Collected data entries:
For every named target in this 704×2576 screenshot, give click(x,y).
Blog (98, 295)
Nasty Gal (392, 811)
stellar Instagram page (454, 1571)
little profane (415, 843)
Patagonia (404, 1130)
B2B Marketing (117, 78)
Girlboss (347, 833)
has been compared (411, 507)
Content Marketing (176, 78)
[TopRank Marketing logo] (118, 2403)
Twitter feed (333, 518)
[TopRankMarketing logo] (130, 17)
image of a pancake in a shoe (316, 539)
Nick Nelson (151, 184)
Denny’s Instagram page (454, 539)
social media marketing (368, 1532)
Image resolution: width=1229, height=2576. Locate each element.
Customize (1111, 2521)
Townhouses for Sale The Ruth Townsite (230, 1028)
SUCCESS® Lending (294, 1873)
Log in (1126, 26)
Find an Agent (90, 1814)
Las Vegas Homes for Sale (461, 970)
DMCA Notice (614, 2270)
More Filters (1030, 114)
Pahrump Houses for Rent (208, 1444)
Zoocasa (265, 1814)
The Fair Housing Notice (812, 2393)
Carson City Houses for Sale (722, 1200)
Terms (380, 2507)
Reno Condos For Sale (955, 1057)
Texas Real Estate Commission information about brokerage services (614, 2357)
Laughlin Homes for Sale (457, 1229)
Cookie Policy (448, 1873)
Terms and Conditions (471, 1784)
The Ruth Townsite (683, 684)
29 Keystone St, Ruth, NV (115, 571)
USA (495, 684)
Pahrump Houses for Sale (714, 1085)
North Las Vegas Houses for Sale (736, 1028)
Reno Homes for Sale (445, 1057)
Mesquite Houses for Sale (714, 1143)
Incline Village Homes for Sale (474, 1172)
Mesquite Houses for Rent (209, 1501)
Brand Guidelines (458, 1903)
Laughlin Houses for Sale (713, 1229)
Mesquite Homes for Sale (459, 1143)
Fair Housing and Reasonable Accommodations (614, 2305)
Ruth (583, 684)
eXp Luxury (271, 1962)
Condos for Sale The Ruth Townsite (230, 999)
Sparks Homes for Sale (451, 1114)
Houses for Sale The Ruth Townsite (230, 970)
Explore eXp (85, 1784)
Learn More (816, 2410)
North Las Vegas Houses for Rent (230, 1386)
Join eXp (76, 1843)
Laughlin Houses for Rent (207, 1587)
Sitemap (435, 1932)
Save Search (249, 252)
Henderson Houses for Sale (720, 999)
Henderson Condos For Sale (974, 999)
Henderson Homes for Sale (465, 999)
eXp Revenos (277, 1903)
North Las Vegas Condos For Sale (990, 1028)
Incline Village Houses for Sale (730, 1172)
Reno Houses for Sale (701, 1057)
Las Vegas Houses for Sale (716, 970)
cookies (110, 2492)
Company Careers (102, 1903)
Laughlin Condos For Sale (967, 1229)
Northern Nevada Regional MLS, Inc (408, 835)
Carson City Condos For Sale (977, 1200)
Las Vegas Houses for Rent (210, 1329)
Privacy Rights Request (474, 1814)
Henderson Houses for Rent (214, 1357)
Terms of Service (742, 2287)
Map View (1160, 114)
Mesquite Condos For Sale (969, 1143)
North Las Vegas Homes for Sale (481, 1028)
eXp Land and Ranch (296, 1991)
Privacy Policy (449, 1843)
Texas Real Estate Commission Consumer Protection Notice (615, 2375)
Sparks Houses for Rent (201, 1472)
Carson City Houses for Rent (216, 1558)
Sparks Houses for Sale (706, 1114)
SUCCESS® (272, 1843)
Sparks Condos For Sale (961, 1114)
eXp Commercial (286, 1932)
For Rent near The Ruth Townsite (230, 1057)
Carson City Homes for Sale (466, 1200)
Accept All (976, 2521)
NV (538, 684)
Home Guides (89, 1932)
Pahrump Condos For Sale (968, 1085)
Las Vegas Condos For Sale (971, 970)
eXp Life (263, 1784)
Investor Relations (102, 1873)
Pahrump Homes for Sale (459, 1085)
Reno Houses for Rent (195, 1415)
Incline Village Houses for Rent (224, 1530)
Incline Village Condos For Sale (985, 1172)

AIM OF THE TASK: Starting with the first line of the records, repeat every line up to and including the one containing "Denny’s Instagram page (454, 539)", and nothing else.

EXERCISE ANSWER:
For every named target in this 704×2576 screenshot, give click(x,y).
Blog (98, 295)
Nasty Gal (392, 811)
stellar Instagram page (454, 1571)
little profane (415, 843)
Patagonia (404, 1130)
B2B Marketing (117, 78)
Girlboss (347, 833)
has been compared (411, 507)
Content Marketing (176, 78)
[TopRank Marketing logo] (118, 2403)
Twitter feed (333, 518)
[TopRankMarketing logo] (130, 17)
image of a pancake in a shoe (316, 539)
Nick Nelson (151, 184)
Denny’s Instagram page (454, 539)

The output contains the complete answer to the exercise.